_Written request:_ Rewrite every line of the listing below, replacing "Weak pages" with "Slow pages" and keeping everything else unchanged. Omit the pictures from your answer.

_Records supplied:_
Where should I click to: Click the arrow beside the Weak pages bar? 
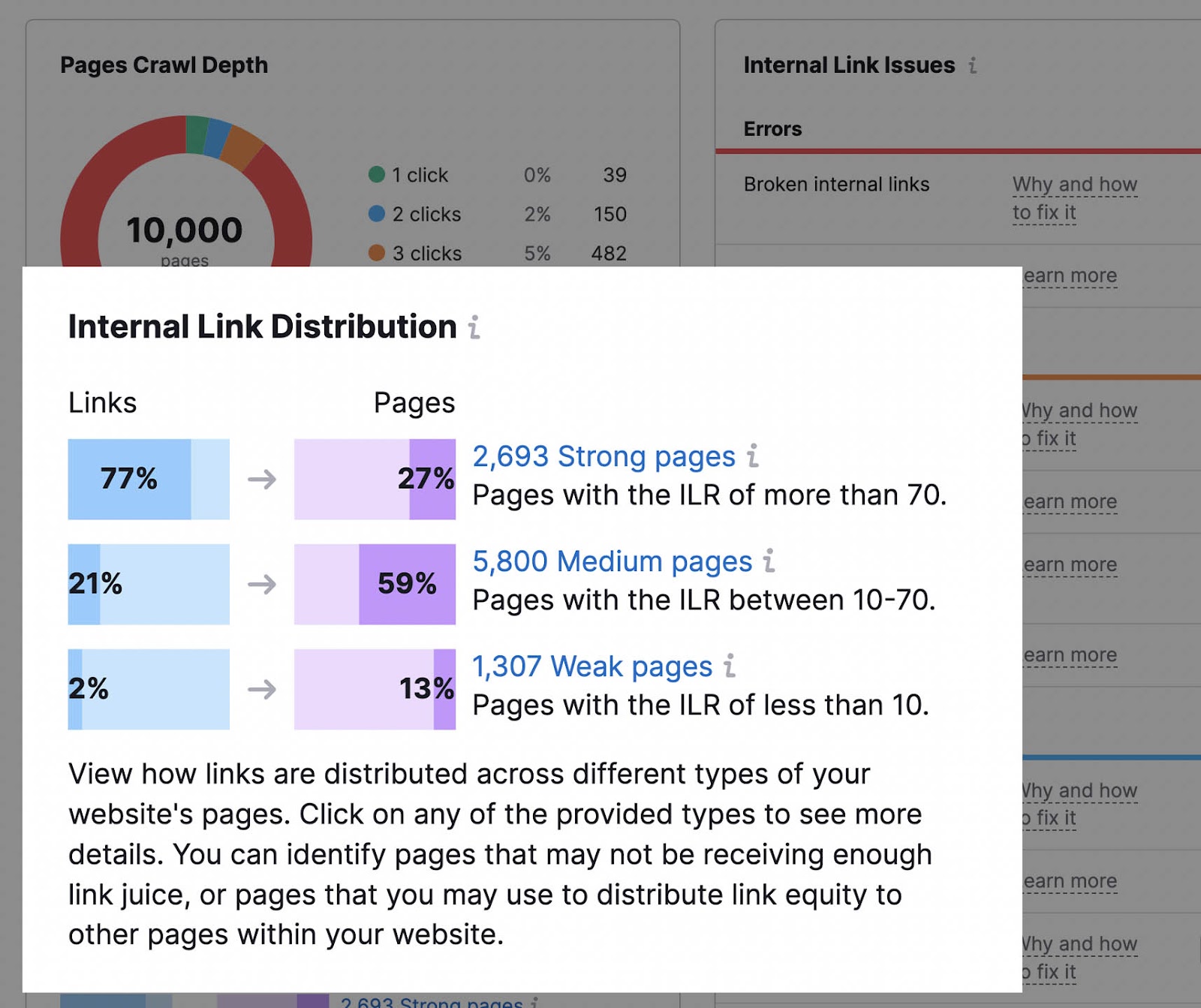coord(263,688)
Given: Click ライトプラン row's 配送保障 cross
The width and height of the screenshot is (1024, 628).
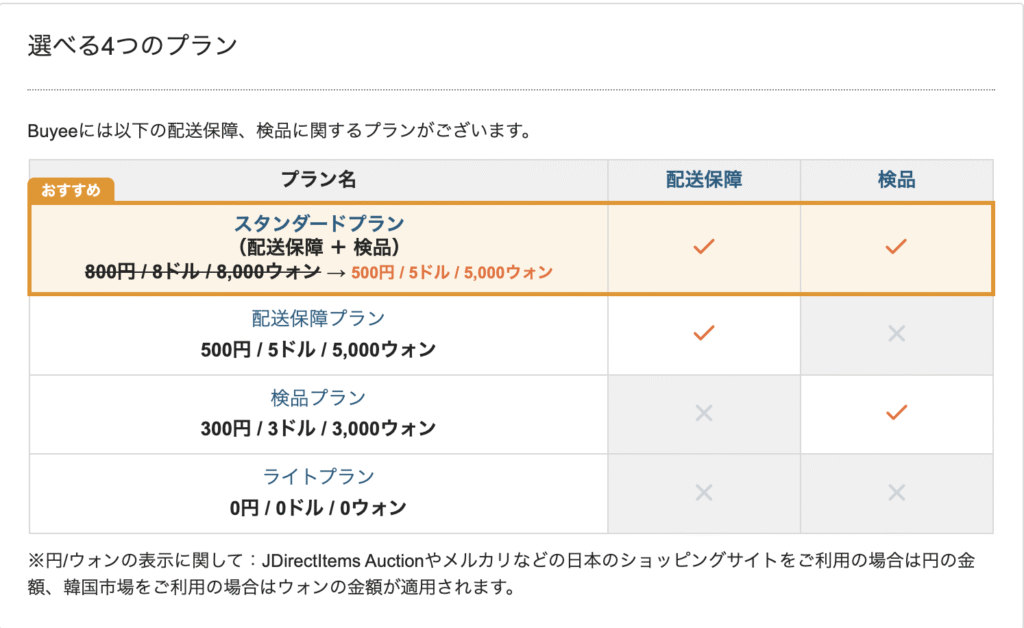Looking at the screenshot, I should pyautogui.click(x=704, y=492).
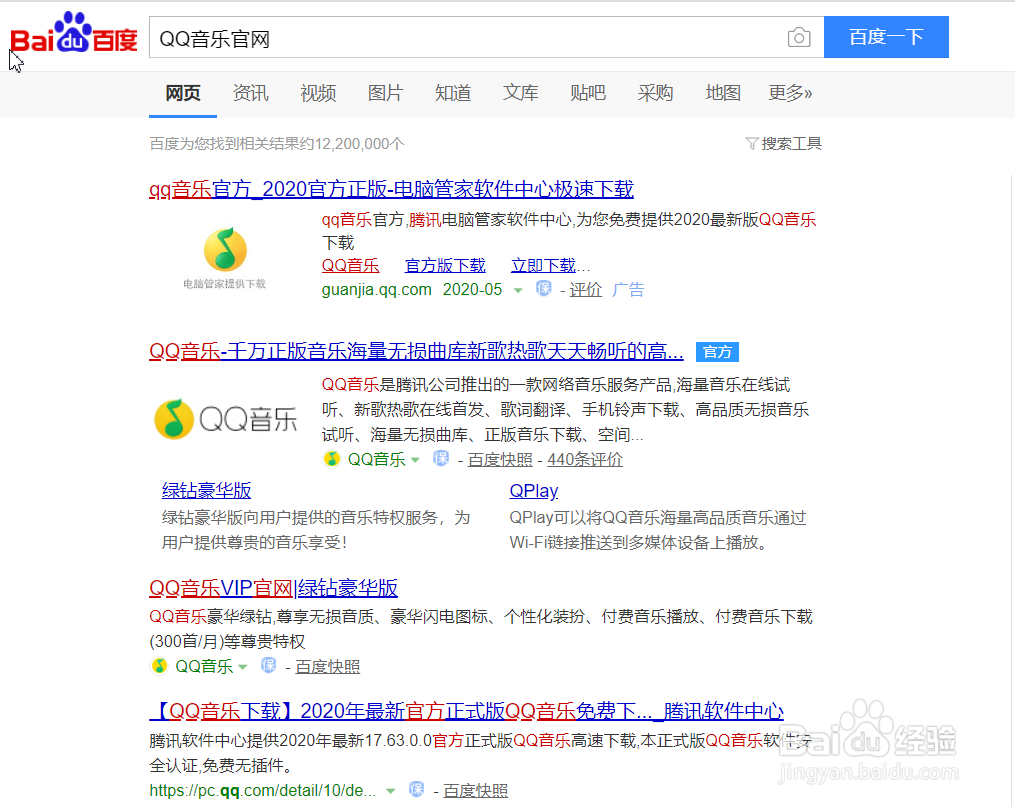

_Exercise output:_
Where should I click to: Click the arrow beside the Slow pages bar? 
coord(263,688)
Given: Click ライトプラン row's 配送保障 cross
The width and height of the screenshot is (1024, 628).
Looking at the screenshot, I should pyautogui.click(x=704, y=492).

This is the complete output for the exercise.